Sehingga Hukum Adat jelas mampu dijadikan hukum paling dasar dan sebagai sumber
norma yang pertama dalam tata Hukum Indonesia.
Jika yang dikatakan
rechtsidee dari UUD kita adalah hukum adat (dalam makna yang baru dan luas),
sedangkan sebagaimana dijelaskan di muka (Penjelasan Umum UUD45 Bag III) bahwa
rechtsidee ini terwujud dari pokok-pokok pikiran yang berada dalam Pembukaan
yang tidak lain juga adalah Pancasila, maka Hukum Adat dalam arti yang luas dan
tingggi ini dapat dimaknai pula sebagai.
Hukum Pancasila, hal
inilah yang merupakan alasan ke (2) sekaligus alasan penguat bahwa kedudukan
Hukum Adat sebelum dan setelah amandemen UUD 45 secara logis tidak berubah.
Dengan adanya istilah Hukum Adat sebagai sinonim dari Hukum Pancasila, maka kedudukan
Hukum Adat bukanlah di dalam Hukum Indonesia / Hukum Nasional, melainkan Hukum
Adat adalah Hukum Indonesia / Hukum Nasioanal.
Berkait uraian di atas,
maka dalam pembentukan dan pembangunan hukum Indonesia yang sesungguhnya hal
yang perlu dilakukan adalah dengan banyak mengadakan penelitian terhadap
nilai-nilai budaya masyarakat Indonesia asli oleh seluruh pengemban hukum di
Indonesia, untuk nantinya disarikan menjadi nilai-nilai dan asas-asas yang
bersifat abstrak, bernilai universal, serta berkarakter nasional.
Namun pemerapan hal di
atas dengan tetap bertahan pada bentuk Civil
Law System akan membawa kesulitan-kesulitan tersendiri yang cukup serius.
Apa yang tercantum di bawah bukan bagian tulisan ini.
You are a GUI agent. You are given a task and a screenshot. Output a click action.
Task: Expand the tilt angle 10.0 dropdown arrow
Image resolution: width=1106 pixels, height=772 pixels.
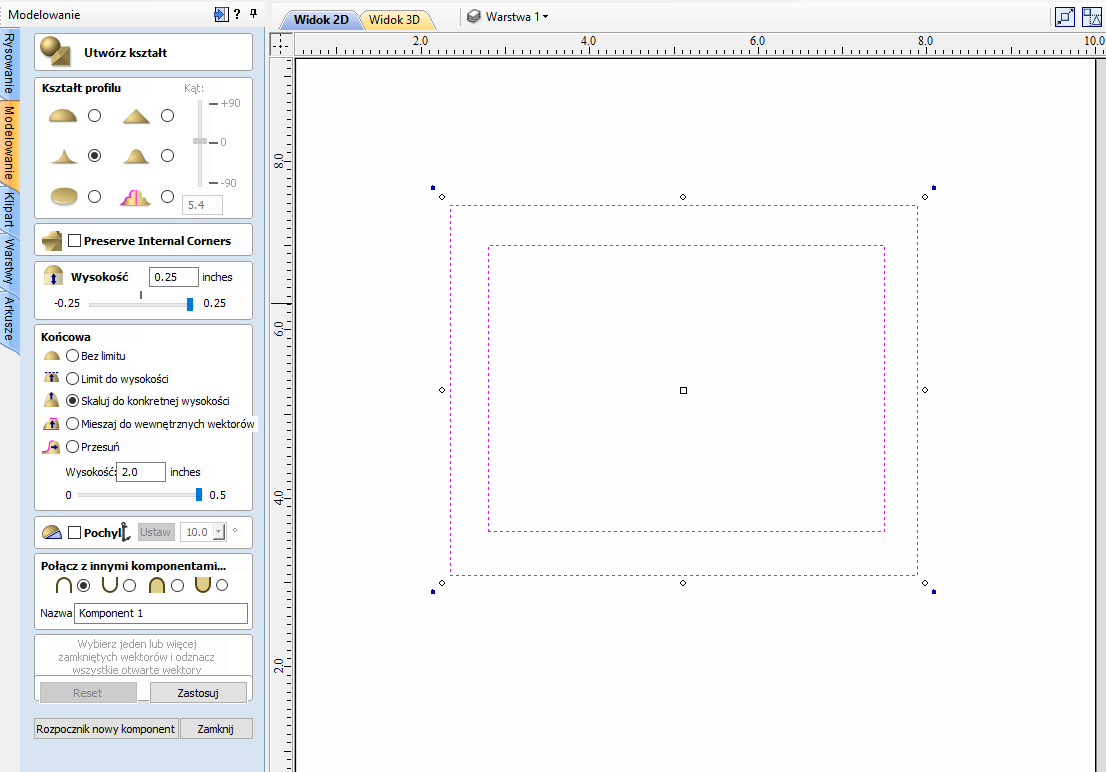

Dalam hal ini berkait dengan prinsip legisme yang ada di dalamnya, sehingga
akan potensial mengalami kesulitan jika dihadapkan pada budaya yang bersifat
dinamis sebagai wadah dari nilai-nilai yang hidup sebagai cita hukum ini.
Sistem Hukum Adat
adalah tawaran (dan keharusan) bagi pembangunan Sistem Hukum Indonesia yang
sesungguhnya, sehingga jika konsisten dengan apa yang telah terjabarkan dalam
uraian ini yaitu Hukum adat sebagai Hukum Nasional, maka perombakan total
sistem hukum yang kita pakai selama ini adalah merupakan konsekuensi logis, dan
untuk itu penulis menyarankan untuk melihat analogi yang terdekat, yakni kepada
Common Law dengan Sistem Jury dalam sistem peradilannya, sebagaimana juga
diharapkan oleh Ter Haar.
Dengan demikian, kontribusi hukum adat terhadap pembangunan
system hukum di Indonesia antara lain, dengan adanya hukum perkawinan, hukum
waris, hukum agraria (UUPA) dan hukum adat lainnya. Yang mana menjadi acuan untuk membina hukum nasional. Sehingga,
secara normative pembangunan system hukum di Indonesia itu berpedoman pada
system hukum Negara-negara modern seperti Belanda (azas konkordansi) akan
tetapi tanpa mengabaikan kepentingan nasional dan tanpa menyisihkan hukum adat
yang merupakan penjelmaan dari kepribadian bangsa.
PENUTUP
KESIMPULAN
Dari pembahasan diatas
dapat ditarik kesimpulan bahwa Jika hukum adat dilihat dari segi wujud
kebudayaan maka hukum adat termasuk dalam kebudayaan yang berwujud sebagai
kompleks dari ide yang fungsinya untuk mengarahkan dan mengatur tingkah laku
manusia dalam berkehidupan dimasyarakat,dengan demikian hukum adat merupakan
aspek dalam kehidupan masyarakat sebagai kebudayaan bangsa Indonesia.[2]
Hukum adat merupakan
hukum tradisional masyarakat yang merupakan perwujudan dari suatu kebutuhan
hidup yang nyata serta merupakan salah satu cara pandangan hidup yang secara
keseluruhannya merupakan kebudayaan masyarakat tempat hukum adat tersebut
berlaku.[3]
Apabila kita melakukan
studi tentang hukum adat maka kita harus berusaha memahami cara hidup dan
pandangan hidup bangsa Indonesia yang merupakan refleksi dari cara berpikir dan
struktur kejiwaan bangsa Indonesia.[4]
Maka jelas dikatakan
bahwa memang hukum adat adalah sebagai aspek kehidupan dan budaya bangsa
Indonesia karena struktur kejiwaan dan cara berpikir bangsa Indonesia tercermin
lewat hukum adat itu sendiri.
Oleh karena itu, Hukum
Positif yang berlaku di Indonesia dalam menghadapi suatu permasalahan hukum
yang terjadi, perlu dilihat dari sisi hukum adatnya agar tidak terjadi perbedaan
pemahaman seperti yang terjadi pada kasus yang telah di jelaskan di atas.